> [What you need to do]: Print, with no pictures, the exact lines that run from the one containing "Task: Click the 2000 time axis label" through the last line of the material below, both ends included.

Segment Start: Task inputs

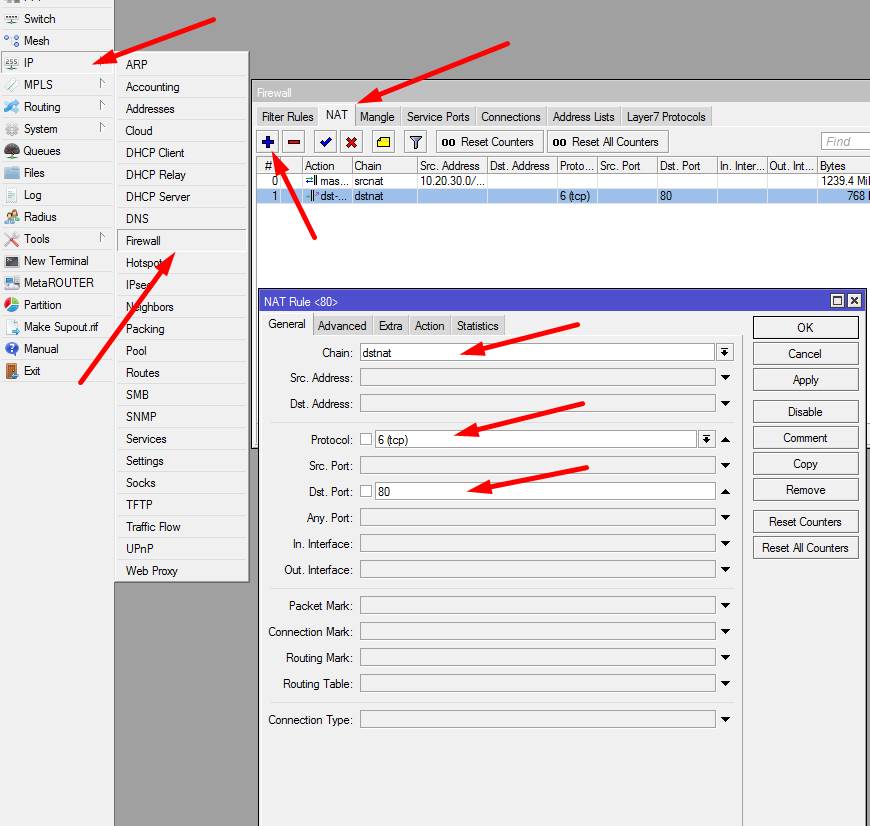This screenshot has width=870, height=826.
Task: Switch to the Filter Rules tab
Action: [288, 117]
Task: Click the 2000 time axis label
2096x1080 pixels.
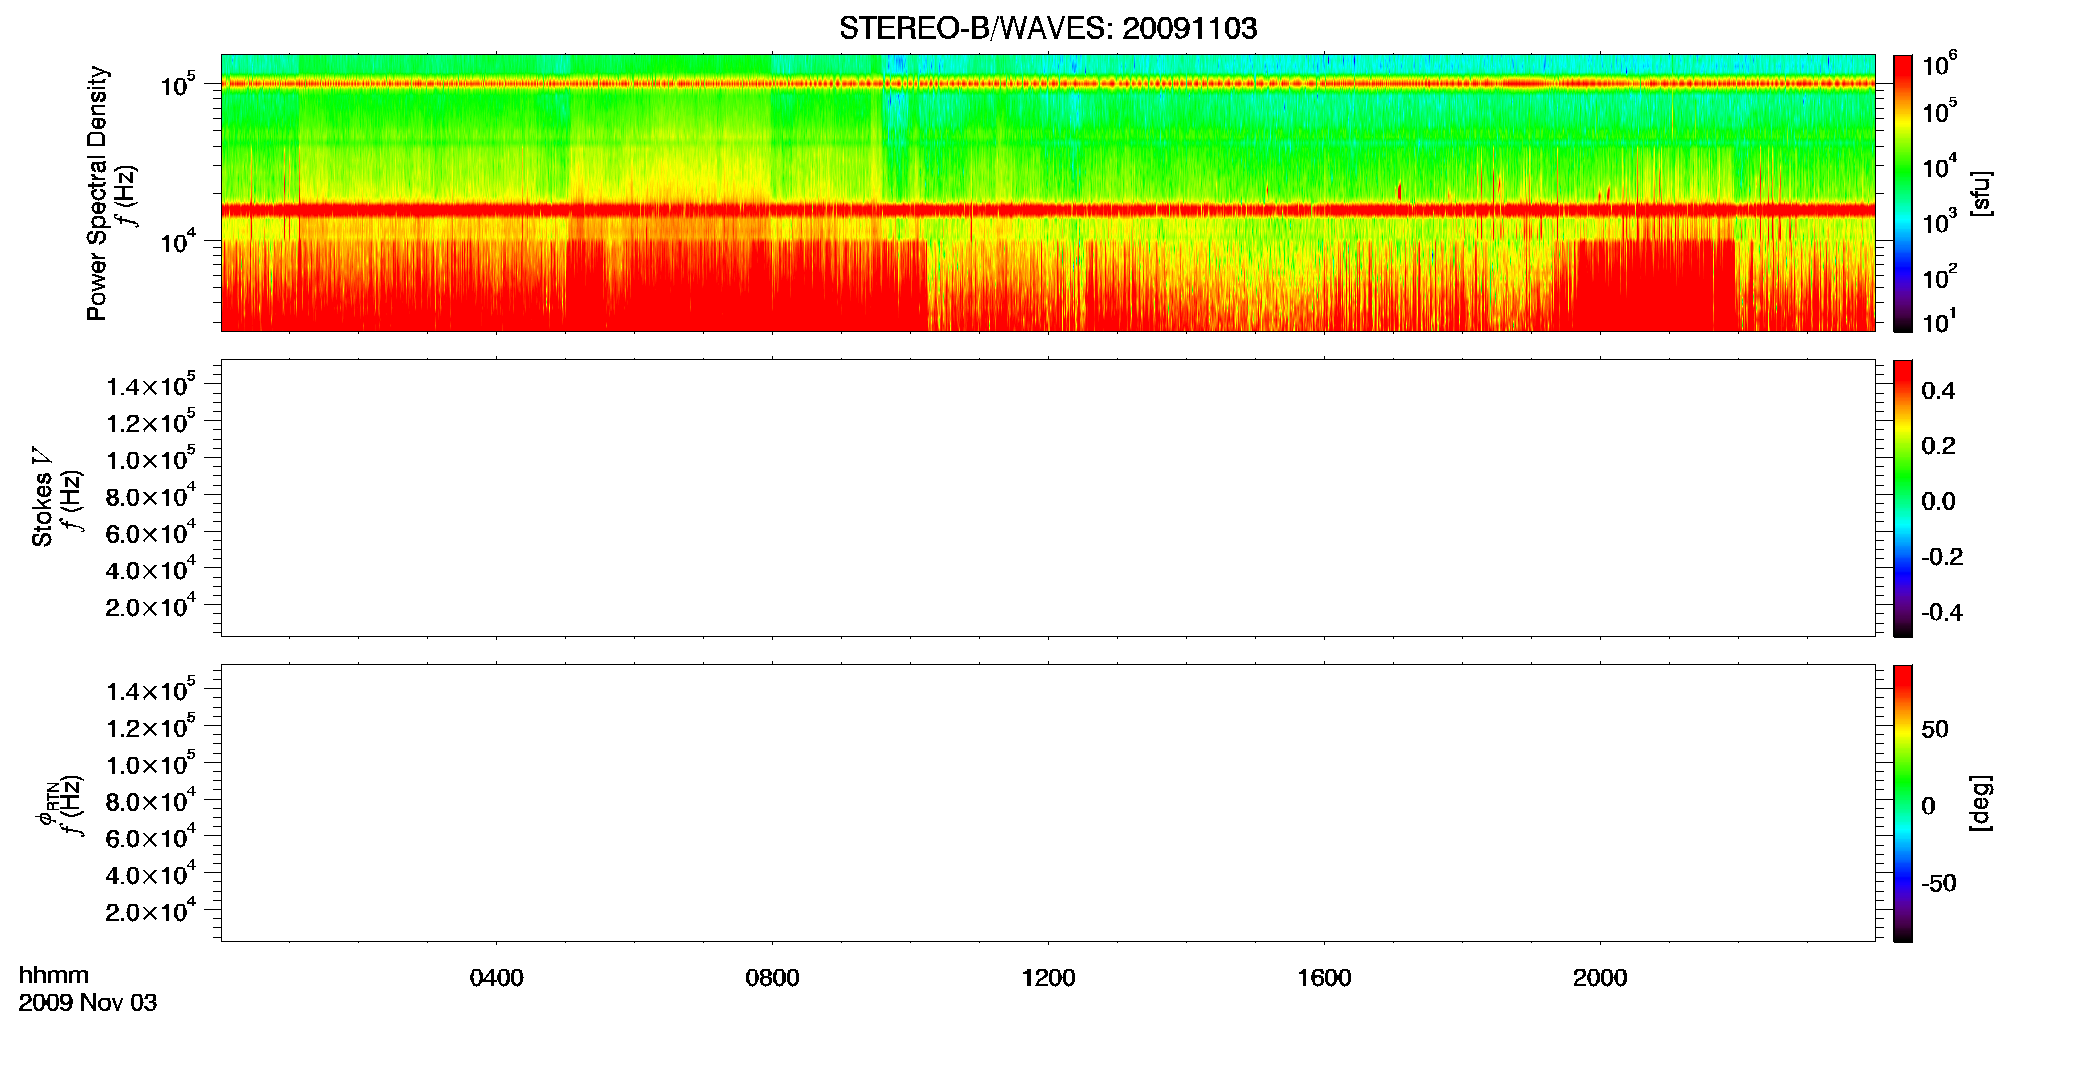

Segment End: Task inputs

> [Exercise output]:
Task: Click the 2000 time axis label
2096x1080 pixels.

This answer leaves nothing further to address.